▶ **JOB**
Write what comes next in the coding interview transcript, picking up right after its final exchange.

▶ **DOCUMENT EXTRACT**
Interview Transcript
The Legendary Artichoke: Hello?
Supreme Werewolf: Hello, hi can you hear me?
The Legendary Artichoke: Yes, can you hear me?
Supreme Werewolf: Yeah, I can.
The Legendary Artichoke: Okay, great! Why don't you go ahead and pick a language and we can get started?
Supreme Werewolf: Sure, okay.
The Legendary Artichoke: Okay cool. So how about this. To start with let's just write a quick function that reverses a string.
Supreme Werewolf: Okay, so a quick function that reverses a string? Alright, here I'll have a string….end = inp.length()....and as long as start < end, start++ and end--. So the idea is that I'll start a pointer from the beginning and end from the end and keep swapping the whatever they're pointing to and when they meet, the program will tabulate.
The Legendary Artichoke: Okay.
Supreme Werewolf: So, it is constant right here….swap inp[start] and inp[end].....Okay, and let me test it with another input.
The Legendary Artichoke: Well, hold on. So that didn't work.
Supreme Werewolf: O wait, I see. “rab oo”, it's missing the 'f' part. Okay what happened there? I see, it should have been length() - 1 because I'm starting from the end.
The Legendary Artichoke: Yeah.
Supreme Werewolf: And I'll try some other inp which is just empty. So in that case I just okay, do this only if inp is of length() > 1. Otherwise we don't need to do any swapping. Yep, so this and yeah this should be good.
The Legendary Artichoke: Yeah, that looks good. So what would be the time and space complexity here of reversing a string?
Supreme Werewolf: It's O(n) time because I'm going through each and every character of the string so O(n) times the length of the string. And space is constant because I'm not storing anything extra.
The Legendary Artichoke: Yep, you got it. Okay cool, so let's move on to the problem. So the way this problem is going to work is I'm going to give you a function called find_missing() and it's going to take in two arrays as its arguments. And the first array is going to be some array of unique integers, let's throw some integers in here: [4, 8, 12, 9, 3]. And then the second input is going to be another array that is going to be like the first array but one element is going to be missing: [4, 8, 9, 3]. And basically what I want you to do is find the missing element, output the missing element that is missing from the second array that was in the first array.
Supreme Werewolf: I see, and there is one element that is present in the first but missing in the second and I want to find that.
The Legendary Artichoke: Yes, also there's no guarantee that they're in the same order.
Supreme Werewolf: One typically is that if I sort both arrays then I can maintain a pointer to the head of both arrays then I can walk and whenever there's a mismatch that is the element that I'm looking for. That's going to be O(nlogn) + O(mlogm). I'm thinking if I can do better than that.
The Legendary Artichoke: Sorry, you said the time would be O(nlogn) + O(mlogm)?

▶ **DATA LINES**
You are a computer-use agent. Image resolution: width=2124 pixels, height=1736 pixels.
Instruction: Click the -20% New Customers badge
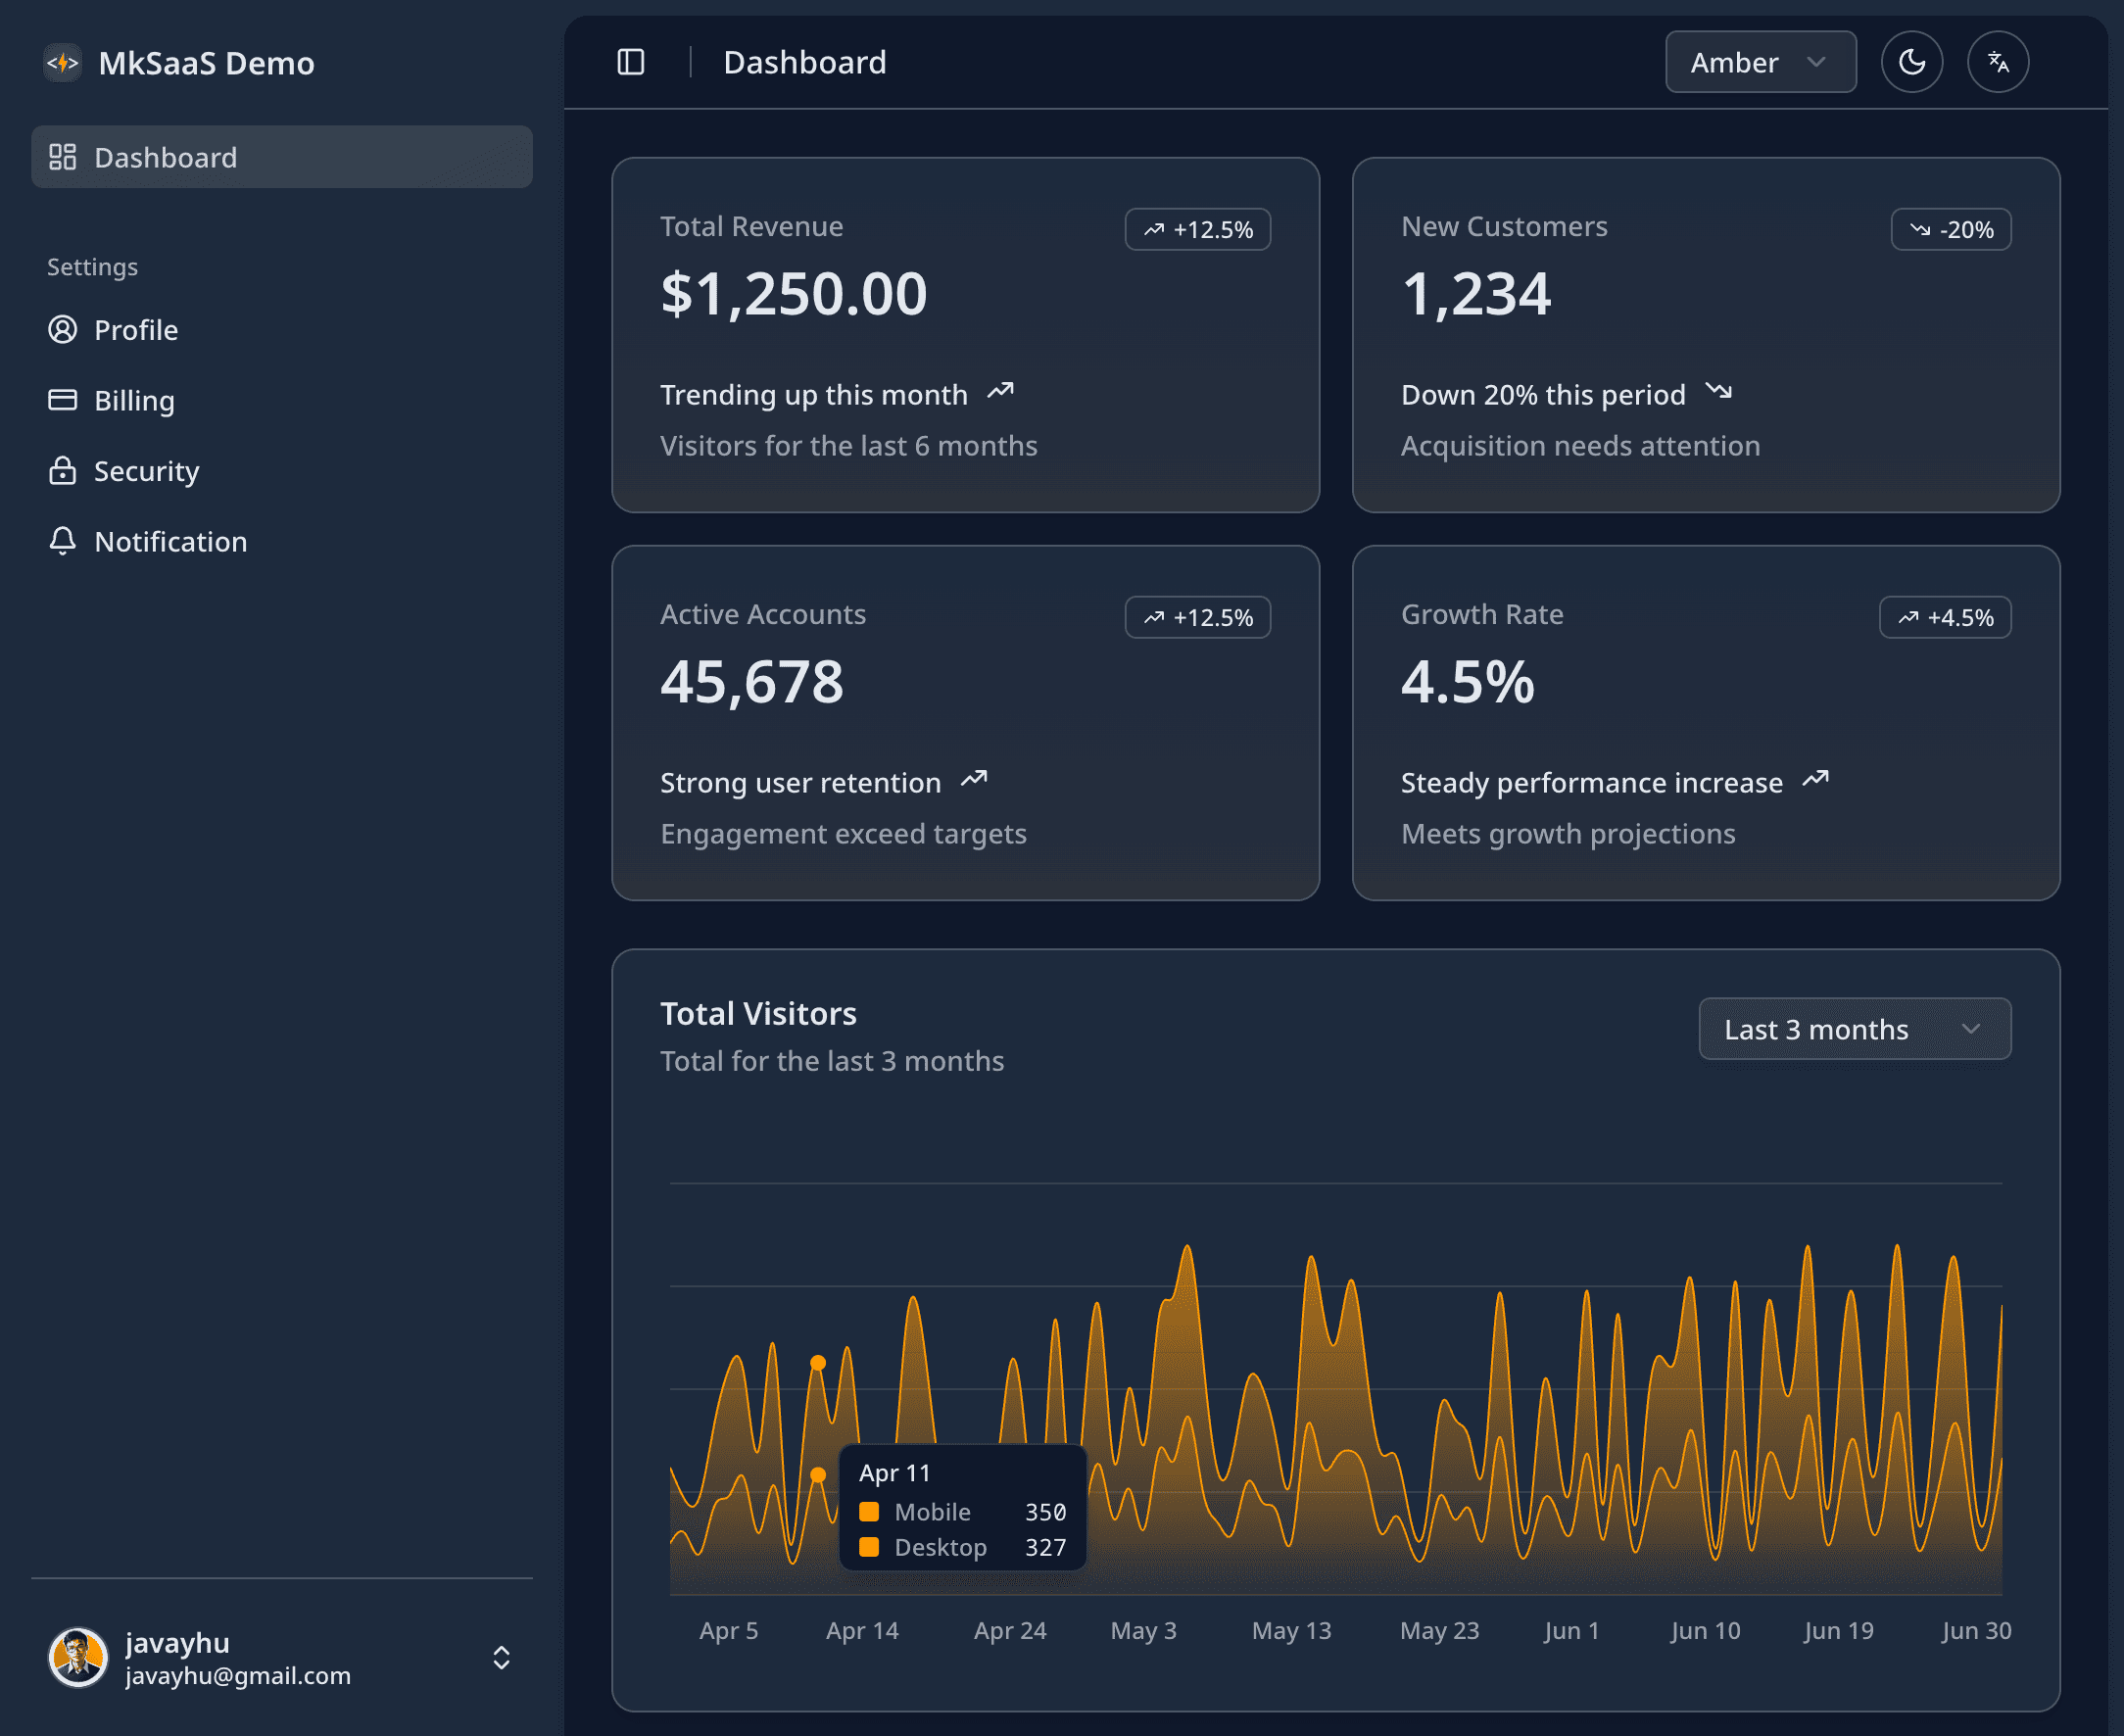1950,230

▶ **RESPONSE TO THE TASK**
Supreme Werewolf: Yes. Or I could do something actually…
The Legendary Artichoke: So you put the time complexity in terms of two variables, what is the second variable?
Supreme Werewolf: Sorry sorry, so the time complexity will be O(nlogn) because sorting the first array will be O(nlogn) and sorting the second array will be O(nlogn) in them.
The Legendary Artichoke: Yeah, okay. And how much space does that take?
Supreme Werewolf: That will be constant space.
The Legendary Artichoke: How will it be constant space?
Supreme Werewolf: Because then I can sort them in place no? Sort the first array in place, second array in place and then.
The Legendary Artichoke: Okay, what sorting algorithm would you use to sort them in place?
Supreme Werewolf: To implement, I can use STD sort, that's one way.
The Legendary Artichoke: What sort does STD sort use, do you know?
Supreme Werewolf: I'm not entire sure, but in place sorting can be done through building a heap also and then what is uses is probably a tree, but if I build them in heap then I can sort in place.
The Legendary Artichoke: Yes, okay. You're all correct. Okay, yeah so that would work if you sorted then walked on the array you'd get O(nlogn) time and O(1) space. So that's good solution if we're very space constrained. What if I'm not space constrained and I want to do this faster?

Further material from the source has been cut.